If I were designing the buying process, I would start with a small task catalog. Separate cheap routine work from ambiguous, high-stakes, long-context, and customer-visible work. Run each class against candidate models with the same prompts, same tool permissions, same retrieval context, and the same acceptance rubric.
Then I would log more than tokens. I would log prompt tokens, output tokens, reasoning or thinking tokens when exposed, cache reads and writes, tool calls, latency, retries, refusal rate, human override rate, and accepted-output rate. Only then does the pricing table become useful, because it can be multiplied against observed behavior instead of imagined behavior.
The product pattern is model routing with evidence. Cheap models earn routine traffic when they pass. Expensive models earn escalation traffic when they reduce failures enough to justify the cost. Local and open-weight models get considered where privacy, volume, or latency makes them compelling. Frontier models stay in the path where their extra capability proves itself.

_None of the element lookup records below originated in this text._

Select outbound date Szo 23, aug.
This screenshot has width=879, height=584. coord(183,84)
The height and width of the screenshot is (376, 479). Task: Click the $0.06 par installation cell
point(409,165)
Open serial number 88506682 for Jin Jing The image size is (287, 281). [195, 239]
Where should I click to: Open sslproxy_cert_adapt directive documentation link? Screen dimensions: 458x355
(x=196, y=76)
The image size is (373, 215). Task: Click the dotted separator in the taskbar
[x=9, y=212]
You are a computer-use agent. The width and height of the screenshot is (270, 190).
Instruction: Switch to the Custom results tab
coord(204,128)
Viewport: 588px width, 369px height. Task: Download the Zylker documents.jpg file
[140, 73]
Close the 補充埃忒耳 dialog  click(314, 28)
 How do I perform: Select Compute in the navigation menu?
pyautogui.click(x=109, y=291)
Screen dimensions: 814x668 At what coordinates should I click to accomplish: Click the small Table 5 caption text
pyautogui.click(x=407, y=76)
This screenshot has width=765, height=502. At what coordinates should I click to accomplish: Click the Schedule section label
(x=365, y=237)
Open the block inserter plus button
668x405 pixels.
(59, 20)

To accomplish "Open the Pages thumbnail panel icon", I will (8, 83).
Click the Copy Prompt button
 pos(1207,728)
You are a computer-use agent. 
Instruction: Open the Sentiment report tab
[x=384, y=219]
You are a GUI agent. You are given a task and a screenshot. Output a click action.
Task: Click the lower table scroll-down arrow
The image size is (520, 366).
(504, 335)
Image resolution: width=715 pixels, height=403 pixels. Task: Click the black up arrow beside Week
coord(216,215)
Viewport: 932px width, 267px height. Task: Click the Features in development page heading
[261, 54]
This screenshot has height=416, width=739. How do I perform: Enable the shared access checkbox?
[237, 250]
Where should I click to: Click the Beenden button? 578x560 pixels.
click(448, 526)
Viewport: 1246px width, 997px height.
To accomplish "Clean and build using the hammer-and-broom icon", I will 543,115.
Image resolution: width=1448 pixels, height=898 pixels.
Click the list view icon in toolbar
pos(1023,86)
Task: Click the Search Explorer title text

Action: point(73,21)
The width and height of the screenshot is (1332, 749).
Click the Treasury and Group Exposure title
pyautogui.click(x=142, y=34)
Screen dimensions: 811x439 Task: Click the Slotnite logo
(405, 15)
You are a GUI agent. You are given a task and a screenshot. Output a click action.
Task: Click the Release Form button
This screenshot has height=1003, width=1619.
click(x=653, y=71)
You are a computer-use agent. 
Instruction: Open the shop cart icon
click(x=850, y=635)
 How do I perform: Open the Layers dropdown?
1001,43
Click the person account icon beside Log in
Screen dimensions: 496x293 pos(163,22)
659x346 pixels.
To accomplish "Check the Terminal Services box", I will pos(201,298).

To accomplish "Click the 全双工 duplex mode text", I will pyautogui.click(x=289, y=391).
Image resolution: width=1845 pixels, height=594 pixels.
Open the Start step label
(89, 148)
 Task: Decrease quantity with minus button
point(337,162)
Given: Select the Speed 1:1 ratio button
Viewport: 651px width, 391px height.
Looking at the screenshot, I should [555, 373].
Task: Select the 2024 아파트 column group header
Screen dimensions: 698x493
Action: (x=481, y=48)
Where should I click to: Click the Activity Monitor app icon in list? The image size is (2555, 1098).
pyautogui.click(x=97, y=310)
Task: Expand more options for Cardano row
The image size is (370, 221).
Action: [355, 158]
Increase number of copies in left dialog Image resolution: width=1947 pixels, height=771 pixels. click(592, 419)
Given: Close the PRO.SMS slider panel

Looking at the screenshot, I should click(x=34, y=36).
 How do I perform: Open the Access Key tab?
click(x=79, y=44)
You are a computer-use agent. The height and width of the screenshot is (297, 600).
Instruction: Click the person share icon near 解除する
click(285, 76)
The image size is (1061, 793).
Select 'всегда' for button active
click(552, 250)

Iłowski's post matters because it attacks a number that feels objective but can be misleading in production. The price per million tokens is easy to copy into a spreadsheet. The real cost is harder: how many tokens the model creates from your input, how much hidden work it does, how often it succeeds, and how much cleanup the organization has to fund afterward.
I would still keep token prices in the model card. I just would not let them make the decision. The decision should be cost per accepted task, measured on the work the product actually performs. Anything less is pretending that the meter is the same thing as the bill.